6560Re: Hay is enough!
- Oct 9, 2007Hello Dieter,
Thanks for the very interesting observations about using logs and
woody debris. I also observe that Nature will use deadfall or
windfall trees to stabilize slopes by laying them down the
slope--that is, the fallen treetop points directly down the slope,
while humans lay the tree trunks contoured, crosswise to the
slope--because terraces are easier to walk and work on than unbroken
slopes. I would make a distinction between logs, which have no
remaining limbs, and fallen trees, which do. It makes sense to use
logs on the contour because they are limbless.

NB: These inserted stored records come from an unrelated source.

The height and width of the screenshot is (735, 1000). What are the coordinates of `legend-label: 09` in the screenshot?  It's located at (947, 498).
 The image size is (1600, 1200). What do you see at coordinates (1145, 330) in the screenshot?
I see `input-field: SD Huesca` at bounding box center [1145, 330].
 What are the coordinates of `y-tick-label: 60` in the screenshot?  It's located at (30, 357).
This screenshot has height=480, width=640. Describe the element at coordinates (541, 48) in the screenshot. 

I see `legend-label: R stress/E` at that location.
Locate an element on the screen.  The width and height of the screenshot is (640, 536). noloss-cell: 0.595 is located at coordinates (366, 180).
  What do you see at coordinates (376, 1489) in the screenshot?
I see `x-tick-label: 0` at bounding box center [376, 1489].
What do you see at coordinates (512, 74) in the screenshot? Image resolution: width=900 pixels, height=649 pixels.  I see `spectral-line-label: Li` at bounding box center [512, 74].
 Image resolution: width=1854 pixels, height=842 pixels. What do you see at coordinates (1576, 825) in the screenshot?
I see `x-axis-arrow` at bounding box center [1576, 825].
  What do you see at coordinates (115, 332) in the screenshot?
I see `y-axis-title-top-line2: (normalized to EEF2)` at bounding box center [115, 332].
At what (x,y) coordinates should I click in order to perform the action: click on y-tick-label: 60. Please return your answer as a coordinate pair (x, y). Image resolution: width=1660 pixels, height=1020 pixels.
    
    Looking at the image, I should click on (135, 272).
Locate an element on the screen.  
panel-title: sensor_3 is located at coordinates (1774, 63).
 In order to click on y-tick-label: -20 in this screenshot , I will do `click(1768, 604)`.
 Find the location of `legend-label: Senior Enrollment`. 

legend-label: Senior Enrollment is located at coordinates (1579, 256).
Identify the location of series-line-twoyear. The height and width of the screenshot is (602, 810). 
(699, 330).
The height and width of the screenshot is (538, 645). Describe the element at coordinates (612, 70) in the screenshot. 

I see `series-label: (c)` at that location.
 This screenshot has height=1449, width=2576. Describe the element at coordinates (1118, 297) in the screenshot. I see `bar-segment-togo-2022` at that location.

In this region, we have major windstorms every few years that blow
down many trees. Typically, the falling tree goes with gravity, and
winds up with its crown pointing down-slope. the horizontal branches
then become small contours and check-dams to catch leaves, debris,
and slow the runoff. In most cases, revegetation takes place very
quickly within one to two years.
Evidently both vertical and horizontal placement of woody stems on
sloping land have their benefits, according to the situation. Best,
At 10:15 AM +0000 10/9/07, email@example.com wrote:
>I still use logs, branches etc. for planting trees on the hills. I place the--
>logs along the contour of a hillside, plant the tree with some loose soil
>behind the logs (if there is clay soil, I make sure it goes in at the bottom),
>then sprinkle everything with a little black soil (mostly half decomposed
>organic matter) from the wooded part of our land so as to introduce fungi
>for accelerating decomposition and top the whole with a layer of leaves.